The Valve is leaking
Everybody was excited when Valve announced that Steam would (finally) be coming to the Mac. Now it’s here and I have to say … uhm … wow! Great job, Valve.

This is what happens when a PC company (Valve was founded by ex-Microsoft employees) starts coding for the Mac and makes stupid assumptions. Like hardcoding Tahoma as the UI font in Portal and not specifying a fallback in case people have wiped this atrocity off their harddrives. <Sigh!>

Now I remember why I left PC gaming for consoles. Stuff usually works over there.
…
That being said, it’s great to have the Mac be a viable gaming platform again. I’m not sure how porting houses like Westlake or Aspyr feel about this but it’s certainly good for the end user. So I guess I shouldn’t bitch too much …
The Font of the Future
Why do video games still use Eurostile as their on-screen font for menues and subtitles? Does it still signify “modern” and “The Future”? It’s from friggin’ 1962!
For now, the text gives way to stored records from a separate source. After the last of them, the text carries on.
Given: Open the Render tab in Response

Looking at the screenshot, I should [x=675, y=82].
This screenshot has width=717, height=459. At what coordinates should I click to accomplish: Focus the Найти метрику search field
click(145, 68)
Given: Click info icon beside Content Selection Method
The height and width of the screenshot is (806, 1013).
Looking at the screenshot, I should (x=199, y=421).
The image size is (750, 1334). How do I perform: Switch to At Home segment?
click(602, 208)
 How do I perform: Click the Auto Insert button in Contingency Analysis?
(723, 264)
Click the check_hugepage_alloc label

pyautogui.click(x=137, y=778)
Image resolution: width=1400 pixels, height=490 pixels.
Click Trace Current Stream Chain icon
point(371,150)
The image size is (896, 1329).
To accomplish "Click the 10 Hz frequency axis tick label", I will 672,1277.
During the 60s and 70s Eurostile became the science fiction font to use if you wanted “that space-look”. It even was on the official Apollo 10 patch and got as close as 14 km to the moon – how much more futuristic can you get?

But that was 40 years ago and you might think that our concept of “futuristic” would have changed over time, right? Yet here we are in 2004 …

And 2010 isn’t any better: Even Final Fantasy XIII, a game so recent that it hasn’t come out yet just came out in Europe and the US, uses Eurostile (or a close variant) for the subtitles.

It’s not that I have anything against Eurostile, it’s just such an odd choice for a screen font because while it may score in the style-department, it won’t get credits for legibility.